After posting a 4.46 FIP up until the All-Star break, Cobb’s increased curve usage yielded an impressive 3.52 FIP in the second half.
While that offers reason for hope, I’m not sure Cobb’s second-half FIP indicates that the former ace is back to his old self. In reality, the two halves might not have been as disparate as those numbers above suggest. For instance, the righty’s May and June Statcast FIPs (scFIPs) were both under 3.60, but ballooned just prior to the the break July.
As a result, his two successful months were dramatically camouflaged. After the All-Star Break, however, Cobb put up his best month scFIP of 2.87, but regressed in September with an underwhelming 4.61 scFIP.

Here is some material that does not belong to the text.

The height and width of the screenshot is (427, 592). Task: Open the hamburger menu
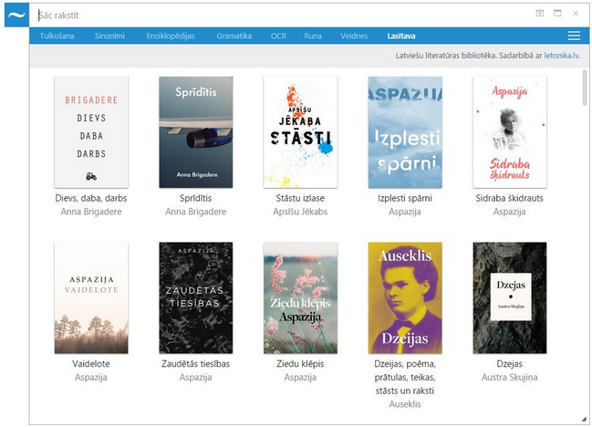[574, 36]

The reason Cobb’s FIP was better in the second half might’ve been due to better sequencing, quality defense, randomness, fewer innings, and luck. Specifically, his 3.23 FIP in September didn’t match the 4.61 scFIP. Those Statcast outcomes tell us Cobb’s batted-ball profile theoretically should’ve resulted in five percent more runs than an average pitcher.

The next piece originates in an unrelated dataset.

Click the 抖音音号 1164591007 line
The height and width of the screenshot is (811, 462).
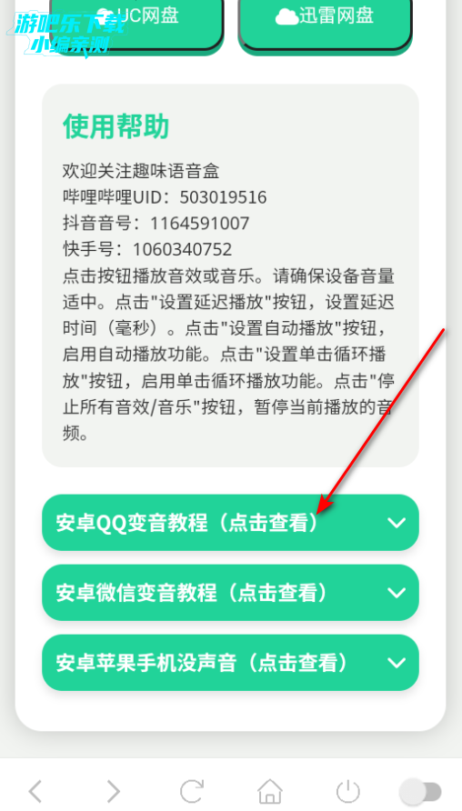156,224
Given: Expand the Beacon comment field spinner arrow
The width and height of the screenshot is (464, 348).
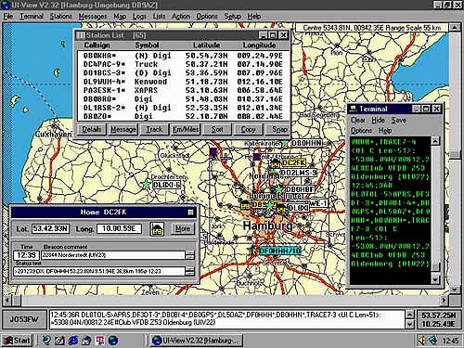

In other words, Cobb didn’t really pitch like a 3.23 FIP pitcher in September and probably didn’t quite “earn” that 3.52 FIP in the second half.
Cobb’s name being mentioned in connection to the Cubs is inevitable. He was involved in trade rumors prior to 2017 and now you’ve got former Rays pitching coach Jim Hickey serving in that same role for the Cubs. On the surface, it seems like a really good fit.
But I’m slightly suspicious of Cobb because of his injury history and the disappearance of his splitter. Granted, he learned to pitch around that loss by throwing more curves, which led to that 3.52 FIP in the second half. There’s also the matter of the splitter possibly returning, as Cobb himself noted.
I’m just not confident that the numbers are accurately reflective of his true talent level, and I’m honestly not sure what to expect from the former Rays pitcher in 2018 as a result.